Tools to design proteins, predict structure win 2024 chemistry Nobel | Explained Premium

Nobel Prize in Chemistry: he arrangement of amino acids relative to one another determines which function a particular protein will serve. Which is why, understanding the shapes of proteins is the key to understanding how life works.

The story so far: The 2024 Nobel Prize for chemistry was jointly awarded to David Baker for his research in the field of computational protein design and to Demis Hassabis and John M. Jumper for their work in protein structure prediction. The Swedish Academy of Royal Sciences announced the winners on October 9.

The chemistry prize concerns two areas in the field of protein research: design and structure.

All life (as we know it) requires proteins and all proteins are made of amino acids. While there are many types of amino acids in nature, only 20 of them in different combinations make up all the proteins in the human body and in most life-forms.

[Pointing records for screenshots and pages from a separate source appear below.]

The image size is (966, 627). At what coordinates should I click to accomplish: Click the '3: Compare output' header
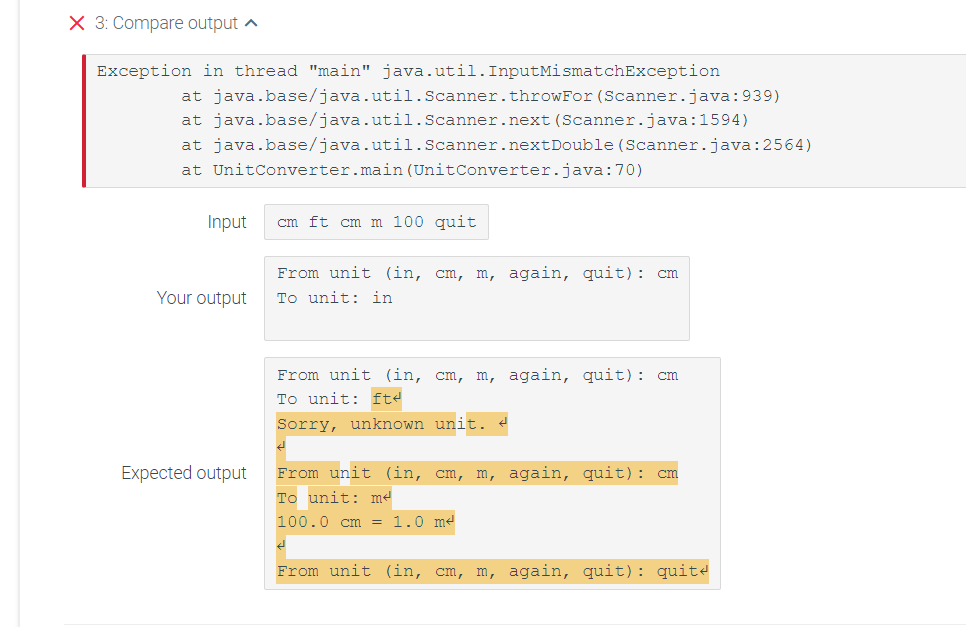166,23
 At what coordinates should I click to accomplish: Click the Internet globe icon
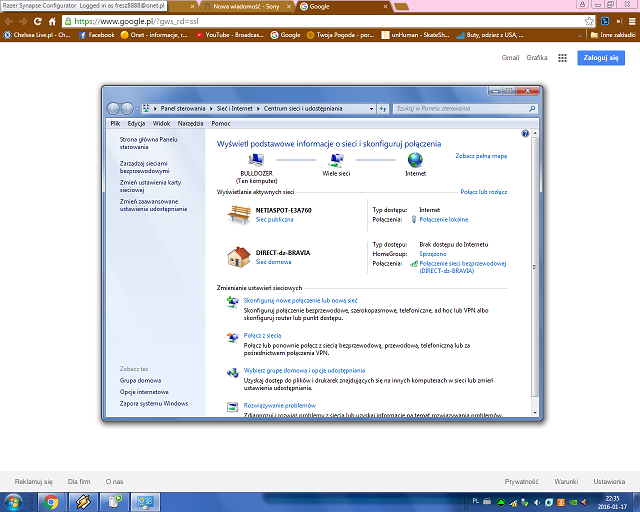pyautogui.click(x=414, y=159)
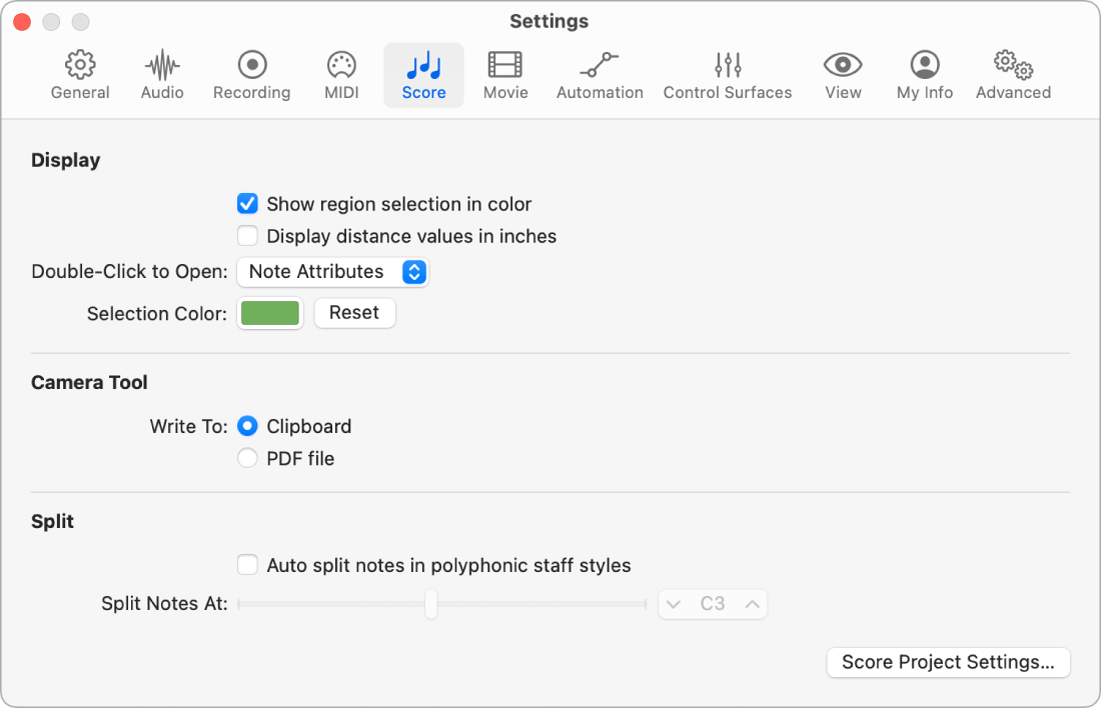Click the Movie settings icon
This screenshot has width=1102, height=710.
tap(505, 74)
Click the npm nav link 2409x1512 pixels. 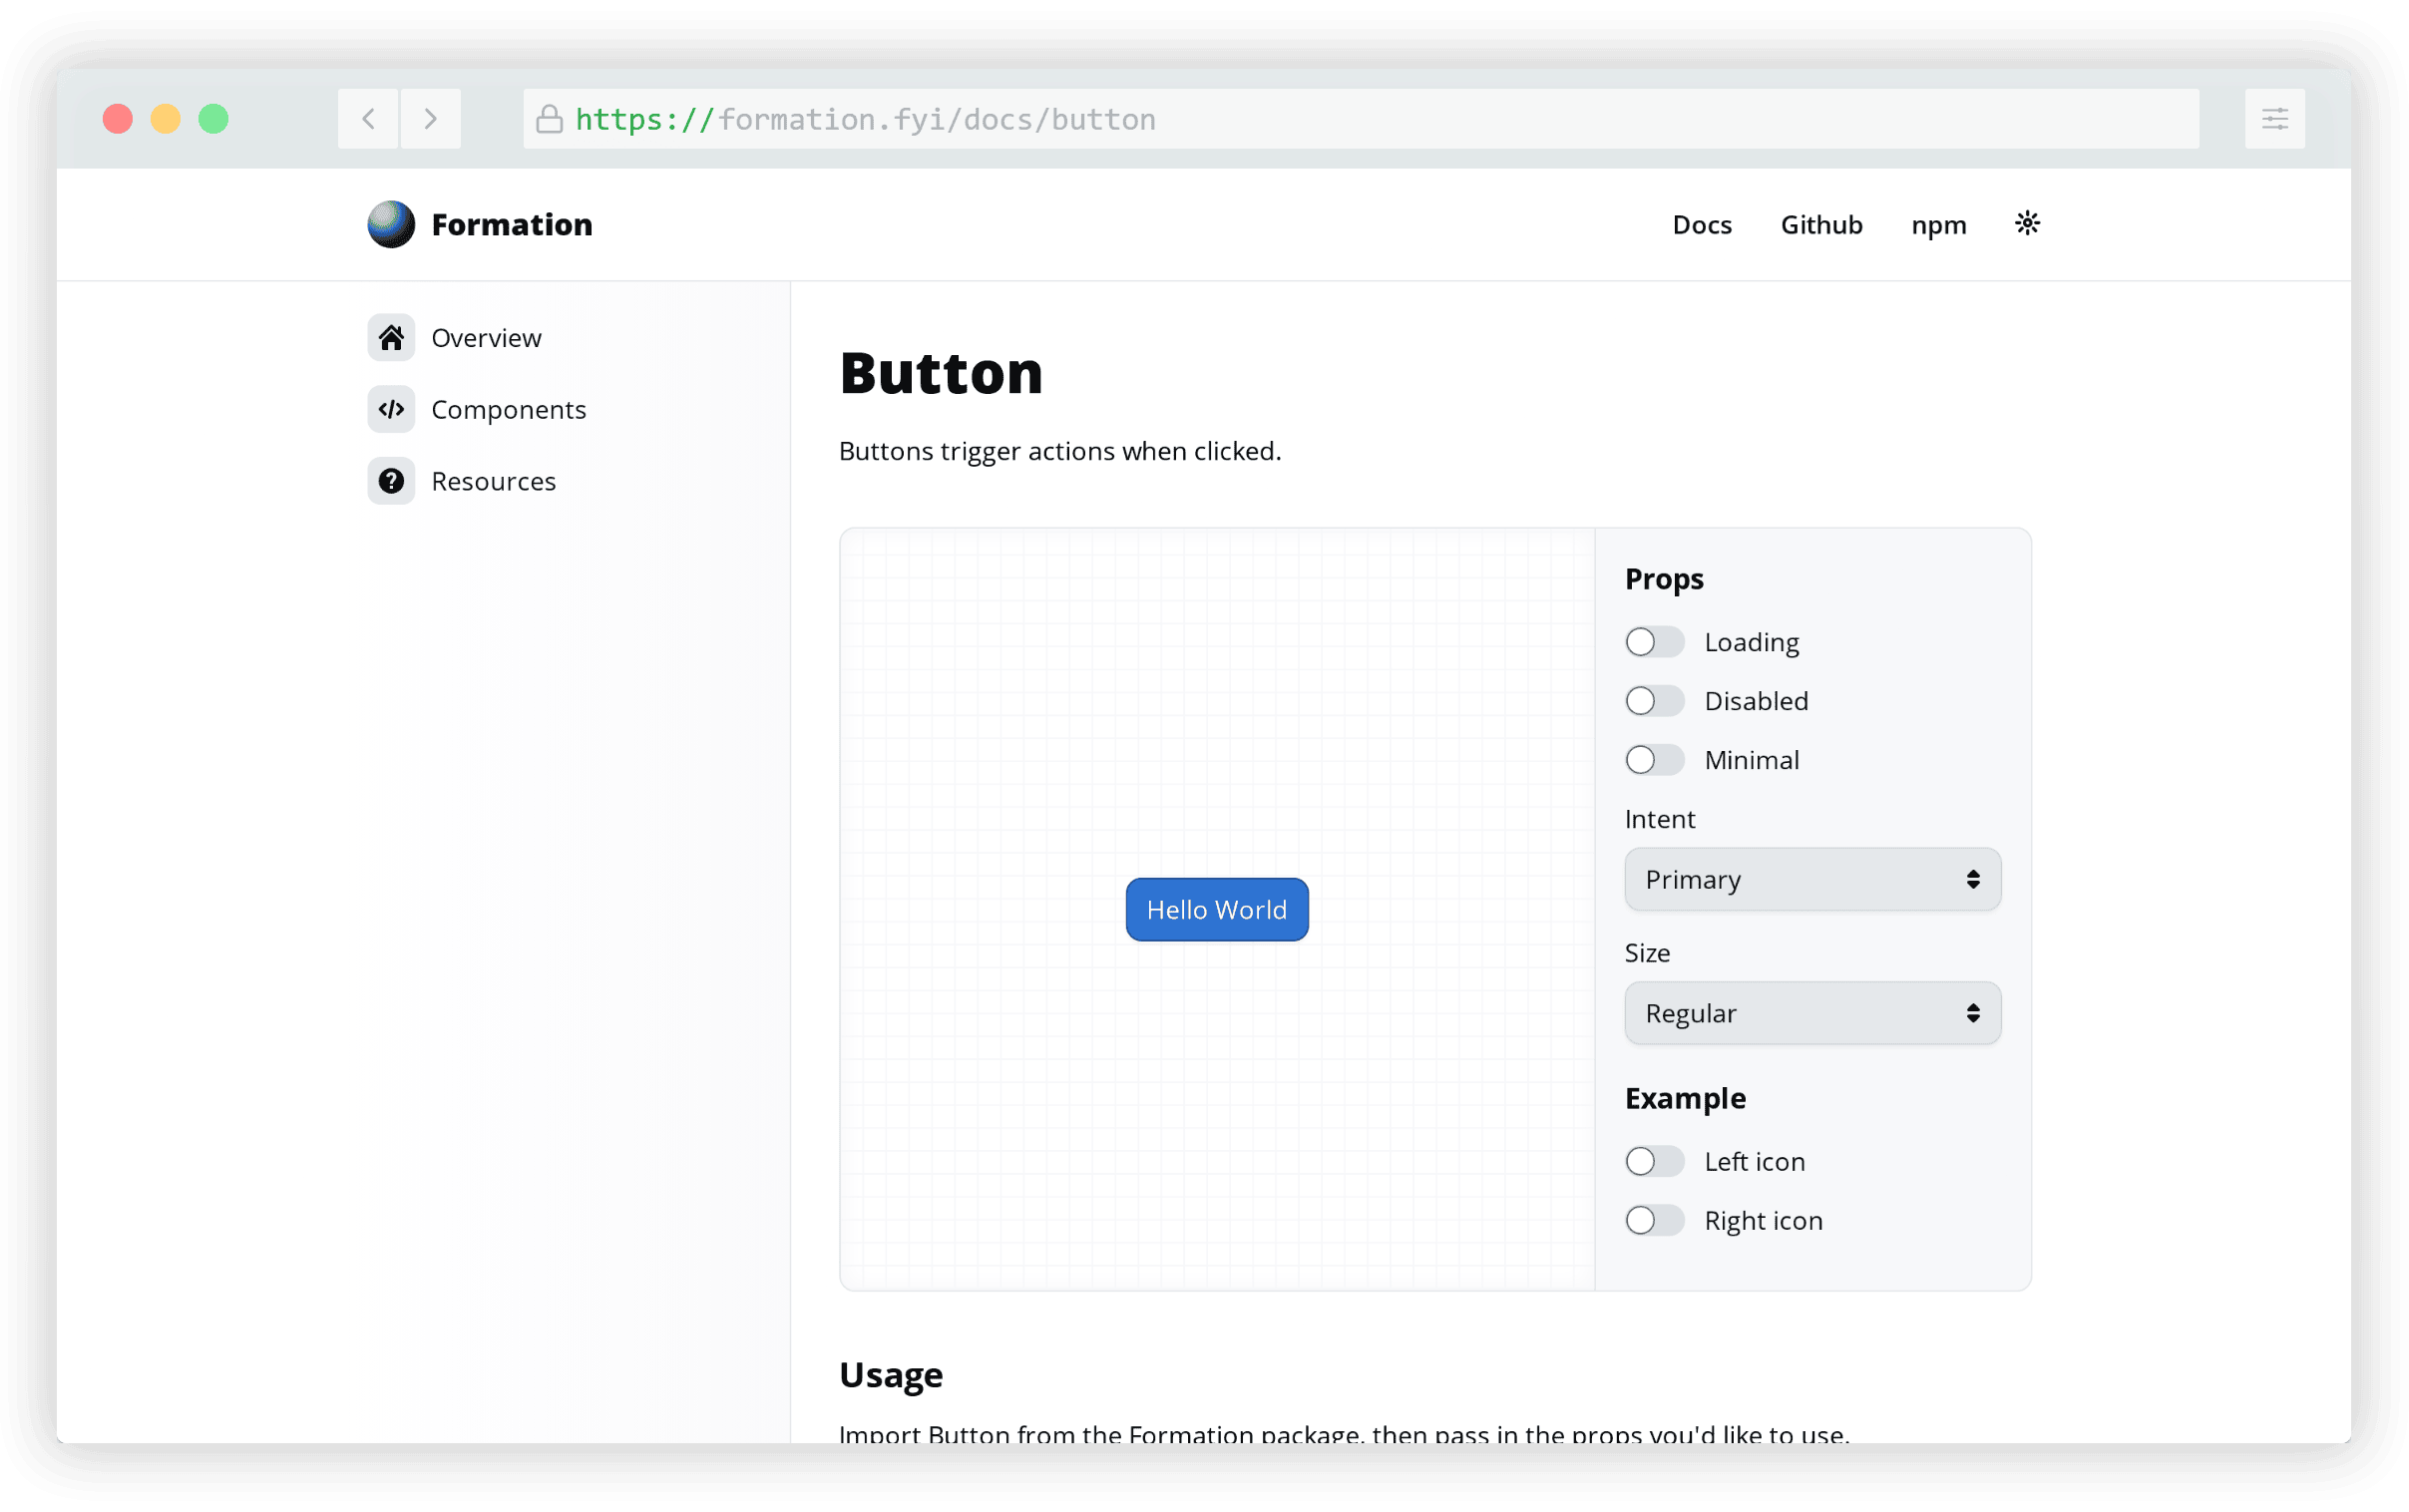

Amino acids are found in tissues — like muscles, skin, hair — that provide structural support, serve as catalysts for biochemical reactions, transport molecules like oxygen across biological membranes, control muscle contraction which lets us move and walk and makes our heart beat, and regulate cell communication that allow different functions to occur efficiently.

The arrangement of amino acids relative to one another determines which function a particular protein will serve. Understanding the 3D shapes of proteins is thus key. Scientists have spent decades trying to decode this. In 1962, University of Cambridge researchers John Kendrew and Max Perutz won the chemistry Nobel Prize for elucidating the first 3D models of haemoglobin and myoglobin (both proteins) using X-ray crystallography. In 1961, Christian Anfinsen found that a protein’s 3D structure is governed by the sequence of amino acids in the protein, and he won the 1972 chemistry prize.

One notable breakthrough arrived in 1969, when scientists found that a protein doesn’t try to bend into different shapes before settling into its final one. Instead it somehow knows the shape it needs to get to and gets there very quickly. The mysterious nature of this ‘knowledge’ of the protein is called the protein-folding problem.

By the late 2010s, scientists had worked out the structures of around 1.7 lakh proteins — a large number yet still small compared to the roughly 200 million proteins in nature. This situation changed drastically around 2018.